The Tech You Actually Need for International Trips in 2026
This travel tech checklist 2026 is the bag we actually take, not the influencer wishlist. After dozens of trips across the past year — short, long, work, holiday — these are the items that earned their place. Everything else is dead weight.
Connectivity
Buy an eSIM before you leave. Airalo and Holafly are the two reliable options; pick whichever has better coverage in your destination. Skip the airport SIM kiosks unless you're staying weeks and need a local number. For backup, keep one US/EU SIM physically in your phone — eSIM activation can fail in poor service zones, and you don't want to debug at 11pm in a hotel lobby.
Power
One 65W GaN charger with two USB-C ports replaces three bricks. One 100W USB-C cable for your laptop, one short USB-C-to-Lightning if you still have older devices, one 240W cable if you have a power-hungry laptop.

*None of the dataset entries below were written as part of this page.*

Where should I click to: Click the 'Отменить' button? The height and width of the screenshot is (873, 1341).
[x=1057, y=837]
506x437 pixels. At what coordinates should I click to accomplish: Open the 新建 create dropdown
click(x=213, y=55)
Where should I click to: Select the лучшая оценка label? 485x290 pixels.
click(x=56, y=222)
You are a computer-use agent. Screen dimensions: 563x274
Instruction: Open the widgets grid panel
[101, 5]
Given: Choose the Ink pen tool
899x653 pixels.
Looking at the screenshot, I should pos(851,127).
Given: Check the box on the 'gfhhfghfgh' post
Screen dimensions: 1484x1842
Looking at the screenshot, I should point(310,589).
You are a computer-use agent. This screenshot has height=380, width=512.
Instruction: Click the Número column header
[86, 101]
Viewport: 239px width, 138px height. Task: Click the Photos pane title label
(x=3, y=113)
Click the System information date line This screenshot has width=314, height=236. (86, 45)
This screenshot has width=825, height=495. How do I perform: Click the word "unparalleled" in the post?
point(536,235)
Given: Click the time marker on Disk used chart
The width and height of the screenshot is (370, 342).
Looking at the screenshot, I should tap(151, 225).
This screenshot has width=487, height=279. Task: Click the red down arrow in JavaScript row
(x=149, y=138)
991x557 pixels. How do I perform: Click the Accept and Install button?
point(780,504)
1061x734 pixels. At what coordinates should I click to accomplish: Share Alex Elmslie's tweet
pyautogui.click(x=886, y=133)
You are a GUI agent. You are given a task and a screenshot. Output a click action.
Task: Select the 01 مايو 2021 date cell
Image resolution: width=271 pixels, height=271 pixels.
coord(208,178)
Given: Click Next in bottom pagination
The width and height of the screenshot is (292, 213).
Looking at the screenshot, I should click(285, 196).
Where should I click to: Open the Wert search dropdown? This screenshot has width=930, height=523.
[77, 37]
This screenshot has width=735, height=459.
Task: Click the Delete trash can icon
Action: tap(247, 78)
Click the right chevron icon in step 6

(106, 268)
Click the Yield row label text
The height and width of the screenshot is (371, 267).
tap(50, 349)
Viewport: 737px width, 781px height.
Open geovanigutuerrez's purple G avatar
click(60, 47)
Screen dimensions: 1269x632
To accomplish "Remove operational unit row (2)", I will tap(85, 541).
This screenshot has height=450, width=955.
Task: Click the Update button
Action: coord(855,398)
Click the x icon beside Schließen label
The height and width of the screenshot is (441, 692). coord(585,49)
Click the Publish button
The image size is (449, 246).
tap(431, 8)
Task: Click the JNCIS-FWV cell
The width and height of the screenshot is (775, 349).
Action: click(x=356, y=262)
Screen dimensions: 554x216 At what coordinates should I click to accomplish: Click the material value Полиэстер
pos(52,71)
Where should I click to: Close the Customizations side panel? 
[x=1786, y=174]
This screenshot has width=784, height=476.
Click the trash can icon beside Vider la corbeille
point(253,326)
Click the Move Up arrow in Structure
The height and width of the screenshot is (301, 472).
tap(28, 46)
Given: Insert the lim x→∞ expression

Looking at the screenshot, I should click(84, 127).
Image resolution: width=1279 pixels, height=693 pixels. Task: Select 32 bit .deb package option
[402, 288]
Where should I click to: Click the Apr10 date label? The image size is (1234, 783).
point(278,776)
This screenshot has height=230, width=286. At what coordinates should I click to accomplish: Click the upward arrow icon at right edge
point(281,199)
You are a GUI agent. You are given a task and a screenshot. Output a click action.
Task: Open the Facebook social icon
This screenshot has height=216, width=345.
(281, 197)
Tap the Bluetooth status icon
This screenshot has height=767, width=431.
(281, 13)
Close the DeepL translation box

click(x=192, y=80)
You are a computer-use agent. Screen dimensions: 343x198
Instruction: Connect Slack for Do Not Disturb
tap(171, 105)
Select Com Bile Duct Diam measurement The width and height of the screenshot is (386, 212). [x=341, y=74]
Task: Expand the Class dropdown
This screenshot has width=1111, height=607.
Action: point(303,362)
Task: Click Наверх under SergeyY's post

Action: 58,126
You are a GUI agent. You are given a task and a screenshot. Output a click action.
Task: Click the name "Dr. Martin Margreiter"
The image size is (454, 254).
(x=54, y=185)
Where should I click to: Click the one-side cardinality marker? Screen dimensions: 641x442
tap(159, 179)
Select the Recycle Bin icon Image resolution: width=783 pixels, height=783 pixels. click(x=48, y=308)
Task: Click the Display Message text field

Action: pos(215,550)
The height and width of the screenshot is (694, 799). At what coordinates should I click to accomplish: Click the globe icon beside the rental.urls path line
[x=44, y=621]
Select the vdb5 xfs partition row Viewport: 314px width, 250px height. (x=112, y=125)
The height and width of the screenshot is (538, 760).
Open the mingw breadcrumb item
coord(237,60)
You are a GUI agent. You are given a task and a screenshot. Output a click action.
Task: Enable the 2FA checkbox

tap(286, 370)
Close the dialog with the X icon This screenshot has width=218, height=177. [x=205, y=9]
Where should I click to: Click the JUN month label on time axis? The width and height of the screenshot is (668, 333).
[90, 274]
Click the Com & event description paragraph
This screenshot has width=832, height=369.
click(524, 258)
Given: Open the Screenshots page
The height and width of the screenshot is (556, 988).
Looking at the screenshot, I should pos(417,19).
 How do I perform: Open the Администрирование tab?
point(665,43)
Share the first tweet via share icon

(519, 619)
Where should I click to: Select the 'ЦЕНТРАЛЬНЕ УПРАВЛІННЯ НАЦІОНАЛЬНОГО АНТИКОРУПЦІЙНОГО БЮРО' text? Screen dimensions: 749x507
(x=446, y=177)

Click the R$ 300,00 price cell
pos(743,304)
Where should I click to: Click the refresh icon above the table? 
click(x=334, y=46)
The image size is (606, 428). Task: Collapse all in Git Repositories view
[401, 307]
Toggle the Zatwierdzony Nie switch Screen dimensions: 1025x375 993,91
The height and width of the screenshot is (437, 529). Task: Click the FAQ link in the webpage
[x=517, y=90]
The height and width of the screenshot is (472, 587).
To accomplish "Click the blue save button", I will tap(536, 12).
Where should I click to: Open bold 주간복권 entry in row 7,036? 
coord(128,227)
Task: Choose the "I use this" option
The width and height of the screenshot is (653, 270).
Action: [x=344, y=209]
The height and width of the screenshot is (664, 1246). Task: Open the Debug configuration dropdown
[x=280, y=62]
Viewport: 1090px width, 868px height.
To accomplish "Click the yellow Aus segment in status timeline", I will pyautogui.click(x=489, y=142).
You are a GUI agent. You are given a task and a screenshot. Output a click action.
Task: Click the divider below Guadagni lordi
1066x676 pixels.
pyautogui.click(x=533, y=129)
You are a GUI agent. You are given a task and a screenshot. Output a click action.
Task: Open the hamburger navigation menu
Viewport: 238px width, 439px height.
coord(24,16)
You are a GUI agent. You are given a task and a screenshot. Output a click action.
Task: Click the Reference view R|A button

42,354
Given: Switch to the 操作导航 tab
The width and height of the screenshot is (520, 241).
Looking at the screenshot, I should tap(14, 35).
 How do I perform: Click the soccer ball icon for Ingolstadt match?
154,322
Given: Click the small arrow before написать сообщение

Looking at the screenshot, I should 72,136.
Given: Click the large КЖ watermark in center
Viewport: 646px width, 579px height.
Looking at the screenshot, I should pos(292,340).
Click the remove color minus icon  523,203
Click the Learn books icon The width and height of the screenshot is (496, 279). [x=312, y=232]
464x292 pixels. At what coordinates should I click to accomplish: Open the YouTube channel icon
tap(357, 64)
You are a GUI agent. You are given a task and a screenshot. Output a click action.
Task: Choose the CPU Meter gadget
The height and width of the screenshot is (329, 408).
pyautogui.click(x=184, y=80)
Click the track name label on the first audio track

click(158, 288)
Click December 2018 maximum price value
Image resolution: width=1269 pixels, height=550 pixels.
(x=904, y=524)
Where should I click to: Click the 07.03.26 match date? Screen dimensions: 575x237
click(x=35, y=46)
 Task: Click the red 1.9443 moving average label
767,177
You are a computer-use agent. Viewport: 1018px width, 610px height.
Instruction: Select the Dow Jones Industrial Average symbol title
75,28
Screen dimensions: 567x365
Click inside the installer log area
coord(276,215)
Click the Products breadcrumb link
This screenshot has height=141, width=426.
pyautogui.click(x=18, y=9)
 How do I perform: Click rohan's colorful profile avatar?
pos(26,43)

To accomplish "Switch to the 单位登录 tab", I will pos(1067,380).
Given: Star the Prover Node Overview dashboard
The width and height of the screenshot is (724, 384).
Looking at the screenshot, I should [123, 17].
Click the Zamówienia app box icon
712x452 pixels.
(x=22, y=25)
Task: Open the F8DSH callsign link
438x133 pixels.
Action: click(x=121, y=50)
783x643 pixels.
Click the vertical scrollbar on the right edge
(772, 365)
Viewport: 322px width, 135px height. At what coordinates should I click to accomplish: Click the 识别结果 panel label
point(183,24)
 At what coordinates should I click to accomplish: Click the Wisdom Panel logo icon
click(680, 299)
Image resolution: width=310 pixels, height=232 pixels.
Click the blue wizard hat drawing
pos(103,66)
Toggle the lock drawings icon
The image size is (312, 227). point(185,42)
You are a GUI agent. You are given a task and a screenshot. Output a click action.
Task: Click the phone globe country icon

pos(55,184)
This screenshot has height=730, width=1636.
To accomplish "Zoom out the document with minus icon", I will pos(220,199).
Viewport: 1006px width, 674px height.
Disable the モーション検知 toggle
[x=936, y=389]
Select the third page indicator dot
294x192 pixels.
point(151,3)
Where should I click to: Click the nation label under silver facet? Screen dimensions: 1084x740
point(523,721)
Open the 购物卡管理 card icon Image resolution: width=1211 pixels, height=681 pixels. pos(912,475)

A 10,000 mAh power bank with USB-C PD output covers a long flight and a half-day on the ground; bigger than that and you're carrying weight you won't use.
Audio & sleep
Noise-cancelling earbuds beat over-ear in a travel context — pack space, no neck pillow conflict, faster on-off through customs. AirPods Pro 3 or Pixel Buds Pro 2 are both excellent and identical in practical use. A pair of foam earplugs in your sleeve compartment for the times noise-cancelling fails.
The "phone is the camera"
Don't bring a separate camera unless photography is the trip's purpose. Modern Pro phone cameras are good enough for everything except action sports. The exception: if you're doing meaningful video work, the phone gimbal you'll actually use is the small foldable one — full-size gimbals get left in the hotel.
What to leave home
Universal travel adapters with three cubes built in — they fail. Carry one small adapter per region you're going to. Tablets are duplicate weight unless you read on the plane and don't have a phone with a large screen. Smart luggage tags work but are worse than just printing the address card.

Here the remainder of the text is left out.